Das kreuzförmige Bayer-Logo wurde 1904 in die kaiserliche Patentrolle eingetragen als Ersatz für das ursprüngliche Löwen-Emblem des 1863 von dem Farbenhändler Friedrich Bayer zusammen mit dem Chemiker Johann Friedrich Wescott gegründeten Unternehmens. Ursprünglich wurde das Logo in Kursivschrift ausgeführt, 1929 erstmalig modernisiert und die Buchstaben des Schriftzugs gerade gestellt. Aber auch 1929 ist nicht der richtige Terminus Post Quem (frühestmögliche Datierung). Denn nach Informationen des Bayer Unternehmensarchivs startete die Werbekampagne mit dem oben genannten Vertrauensslogan erst 1935.
Andererseits könnte das Objekt theoretisch auch noch aus den ersten Nachkriegsjahren (1945-1952) stammen, d. h. vor der Entflechtung der I.G. Farbenindustrie AG durch die Alliierte Hohe Kommission 1952. Denn direkt nach Kriegsende musste, obwohl die unternehmerischen Verhältnisse noch ungeordnet und die Herstellungsbedingungen chaotisch waren, die Produktion rasch wieder anlaufen, da ein enormer Bedarf an Medikamenten in der vom Krieg gebeutelten Bevölkerung bestand. Dennoch erscheint es schwer vorstellbar, dass es in dieser Zeit einen relevanten Bedarf an überbordend befüllten und ansehnlich aufgemachten Reiseapotheken gab. Die enthaltenen Medikamente durften auch nicht einzeln verkauft werden, sondern wurden ausschließlich für die Verwendung in diesem Täschchen produziert – dies geht aus den Beschriftungen einiger der Verpackungen hervor. Und schließlich stammen einige Medikamente (Festal, Arantil, Gardan) eigentlich von Hoechst und wurden nach dem Krieg wahrscheinlich nicht mehr mit Bayer-Logo verkauft.
Ab 1952 firmierte Bayer dann wieder eigenständig als Bayer AG, wohingegen sich die Abwicklung der nicht mehr aktiv produzierenden I.G. Farbenindustrie AG i. L. (in Liquidation) noch bis 2012 hinzog. Somit ist der Terminus Ante Quem (spätest mögliche Datierung) auf 1952 zu legen.
Am Wahrscheinlichsten ist jedoch die zweite Hälfte der 1930er Jahre, denn im Vorlauf zum zweiten Weltkrieg wurde die Industrieproduktion vermehrt auf kriegswichtige Güter umgestellt, und dazu gehörten derartige Luxusartikel sicher nicht. Ein weiteres Indiz mag die Mehrsprachigkeit der Gebrauchsanweisung sein, die intakte Wirtschaftsbeziehungen ins europäische Ausland nahelegt.
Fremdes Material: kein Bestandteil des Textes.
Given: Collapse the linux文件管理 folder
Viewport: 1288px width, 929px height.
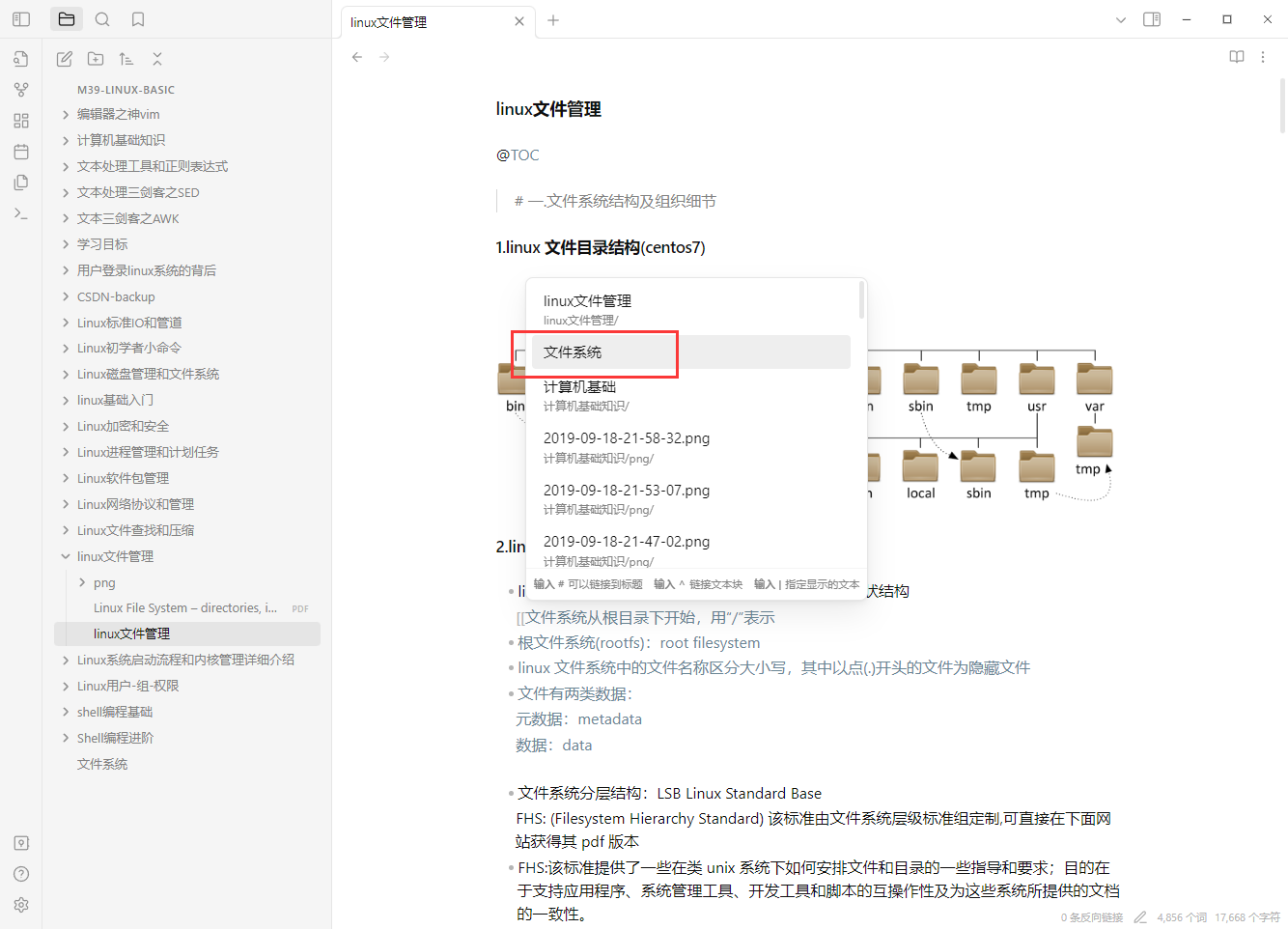Looking at the screenshot, I should click(x=66, y=556).
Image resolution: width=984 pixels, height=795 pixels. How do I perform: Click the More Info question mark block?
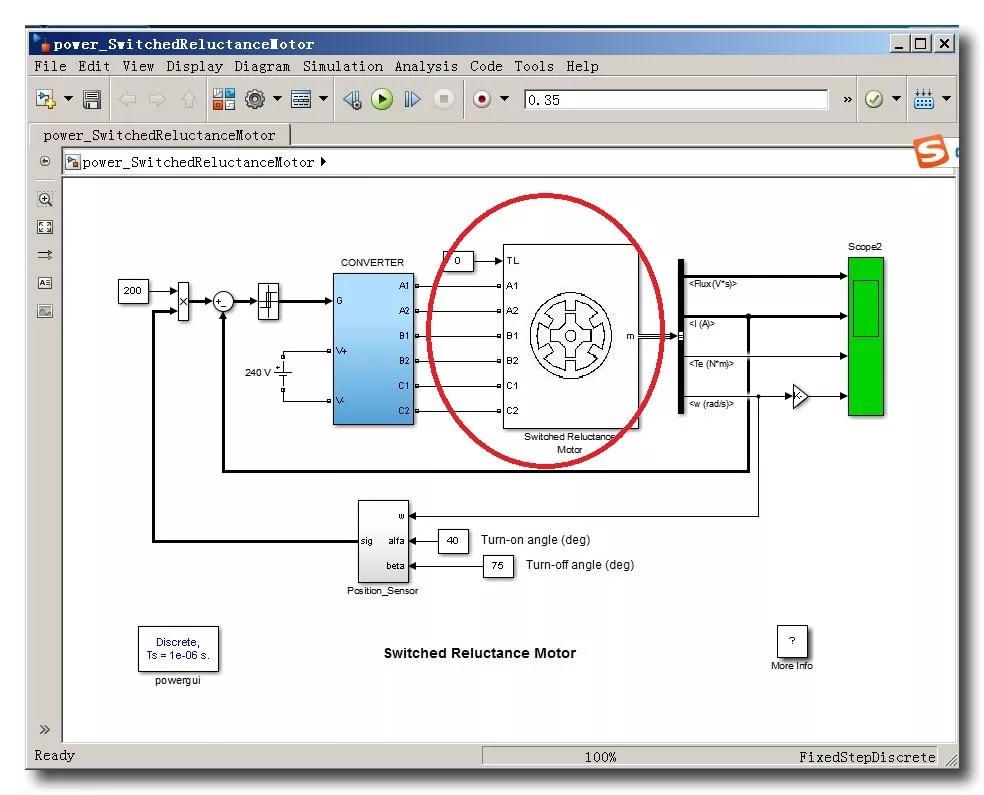click(791, 641)
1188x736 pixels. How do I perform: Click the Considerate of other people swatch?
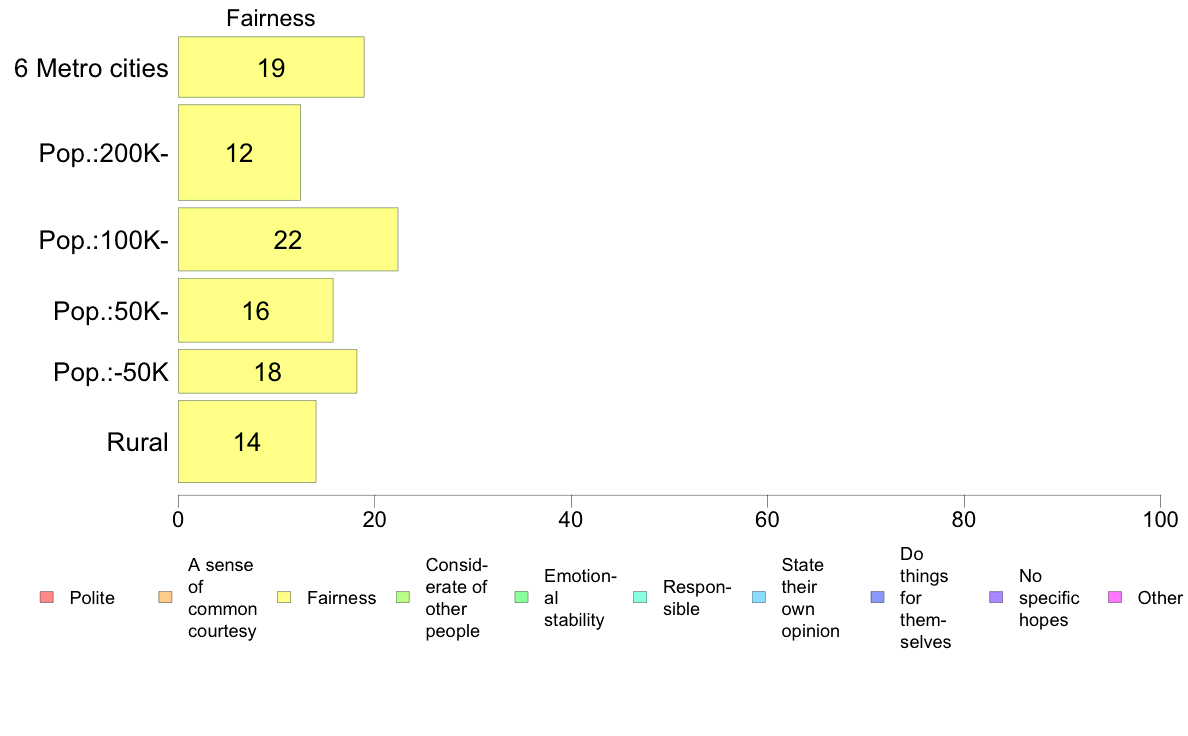(x=403, y=597)
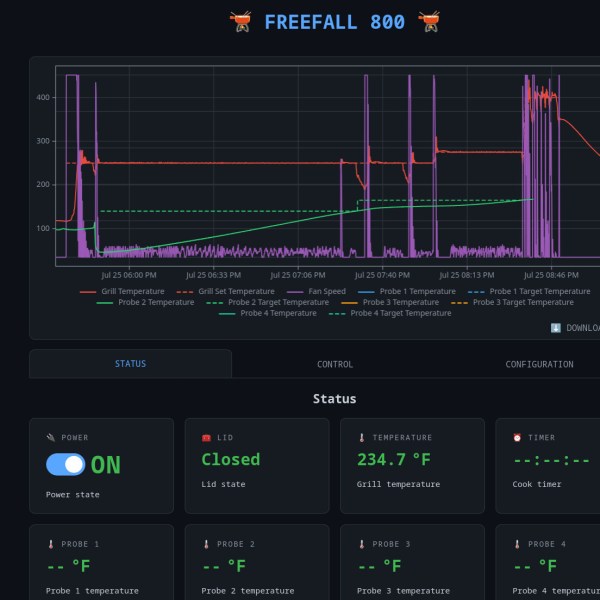Click the thermometer icon on Temperature card
This screenshot has height=600, width=600.
(362, 437)

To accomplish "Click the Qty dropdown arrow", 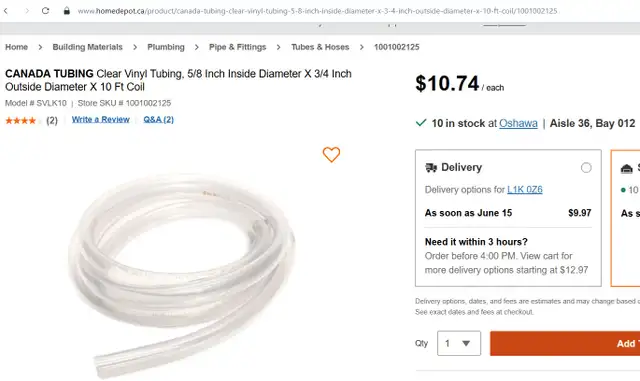I will pos(466,343).
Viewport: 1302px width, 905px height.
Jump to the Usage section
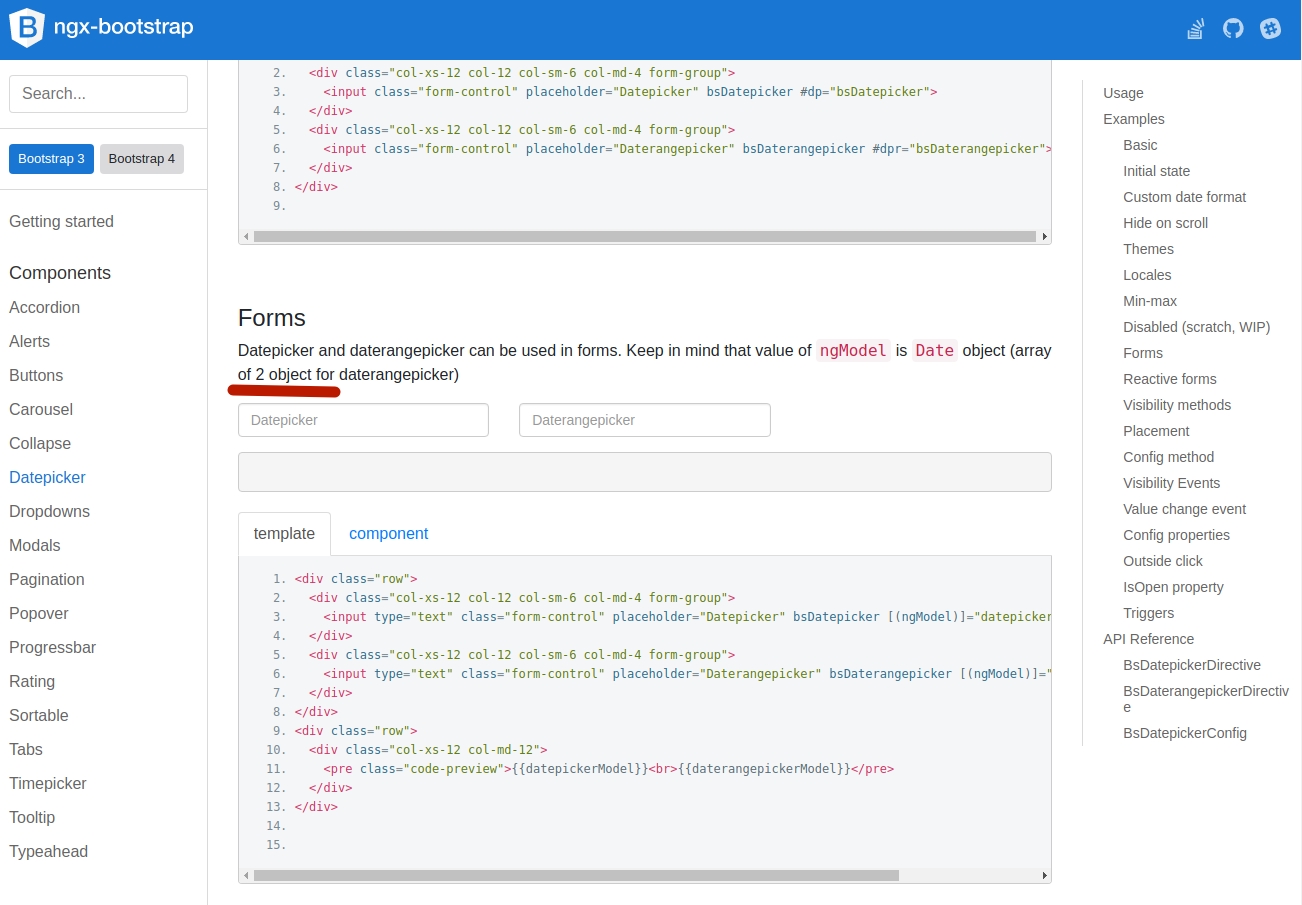click(x=1122, y=93)
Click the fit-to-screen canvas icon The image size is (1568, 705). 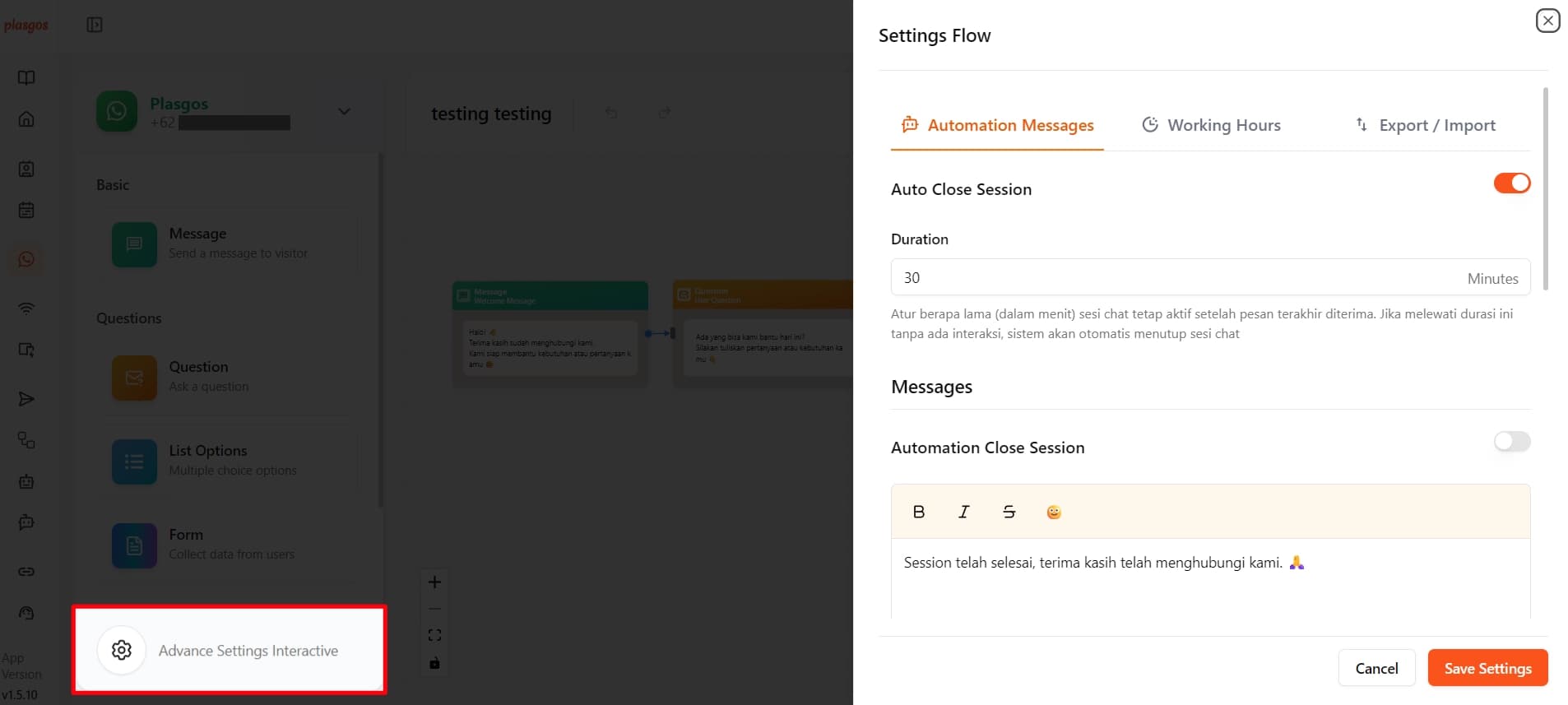tap(434, 635)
Auf den Verpackungen selbst ist keine Datierung erkennbar – der Aufdruck eines Verfallsdatums wurde erst mit dem Deutschen Arzneimittelgesetz von 1961 zur Pflicht.
Wir freuen uns über dieses Exponat, das zugleich ein Zeitdokument ist, und danken an dieser Stelle nochmals den Spendern aus Starnberg, sowie dem Bayer Unternehmensarchiv für die Hilfe bei unserer Recherche.